Bien sûr, tout y est. Mais, de ce matériel, Joyce Carol Oates crée une fable à vocation presqu'universelle : quels sacrifices, quelles souffrance la société/les hommes/les vilains capitalistes/les "on" de tout poil demandent aux jolies jeunes filles pour devenir des icônes.
"Pourquoi ne lui suffisait-il pas d'être mignonne et sans détour comme les autres jolies filles ; pourquoi essayait-elle d'être profonde ?"
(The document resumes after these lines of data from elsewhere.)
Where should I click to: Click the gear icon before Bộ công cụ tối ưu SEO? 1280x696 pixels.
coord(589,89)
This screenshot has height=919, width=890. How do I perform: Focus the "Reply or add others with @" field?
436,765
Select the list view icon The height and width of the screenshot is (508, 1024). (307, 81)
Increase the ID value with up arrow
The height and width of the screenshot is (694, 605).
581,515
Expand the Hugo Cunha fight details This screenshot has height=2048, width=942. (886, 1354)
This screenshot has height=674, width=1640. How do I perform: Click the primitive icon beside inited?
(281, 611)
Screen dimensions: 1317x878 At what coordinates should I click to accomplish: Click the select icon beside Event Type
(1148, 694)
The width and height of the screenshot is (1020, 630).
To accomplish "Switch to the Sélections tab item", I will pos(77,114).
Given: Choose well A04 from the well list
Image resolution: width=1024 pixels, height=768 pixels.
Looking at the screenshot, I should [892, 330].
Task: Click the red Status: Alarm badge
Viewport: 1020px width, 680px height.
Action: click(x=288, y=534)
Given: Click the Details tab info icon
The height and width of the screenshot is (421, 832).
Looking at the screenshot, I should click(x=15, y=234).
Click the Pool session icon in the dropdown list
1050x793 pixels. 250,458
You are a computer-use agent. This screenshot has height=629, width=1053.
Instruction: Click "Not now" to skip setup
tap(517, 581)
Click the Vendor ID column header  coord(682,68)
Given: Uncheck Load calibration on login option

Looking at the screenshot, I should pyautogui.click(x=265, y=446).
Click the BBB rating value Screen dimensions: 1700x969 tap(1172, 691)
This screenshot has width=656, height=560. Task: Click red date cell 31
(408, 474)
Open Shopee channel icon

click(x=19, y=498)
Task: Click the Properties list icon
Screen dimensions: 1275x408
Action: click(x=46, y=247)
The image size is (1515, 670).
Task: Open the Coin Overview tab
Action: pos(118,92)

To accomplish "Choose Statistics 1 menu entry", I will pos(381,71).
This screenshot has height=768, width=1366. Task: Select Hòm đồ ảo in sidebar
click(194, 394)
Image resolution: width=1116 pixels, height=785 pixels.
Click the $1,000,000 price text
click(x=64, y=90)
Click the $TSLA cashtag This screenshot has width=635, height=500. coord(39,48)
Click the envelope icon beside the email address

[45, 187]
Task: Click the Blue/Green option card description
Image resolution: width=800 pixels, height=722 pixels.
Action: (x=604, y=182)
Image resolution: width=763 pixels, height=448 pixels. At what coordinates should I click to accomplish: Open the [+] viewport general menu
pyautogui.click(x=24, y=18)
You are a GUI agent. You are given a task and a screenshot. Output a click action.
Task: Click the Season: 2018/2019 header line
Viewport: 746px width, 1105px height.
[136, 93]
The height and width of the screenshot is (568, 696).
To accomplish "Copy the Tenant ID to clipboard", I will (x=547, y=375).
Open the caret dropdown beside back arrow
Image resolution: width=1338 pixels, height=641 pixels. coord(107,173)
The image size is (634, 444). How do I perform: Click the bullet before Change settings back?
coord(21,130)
Blonde est d'abord un portrait : celui d'une jeune fille, d'une jeune femme timide et mal dans sa peau, dont l'immense beauté est une malédiction. Si belle que les femmes se méfient ; si belle que tous les hommes (ou presque) la désirent ; si belle que personne ne prend la peine d'aller au delà de sa beauté, de sa blondeur, de son air candide et de son corps voluptueux pour aller chercher au delà, l'être humain blessé ou heureux.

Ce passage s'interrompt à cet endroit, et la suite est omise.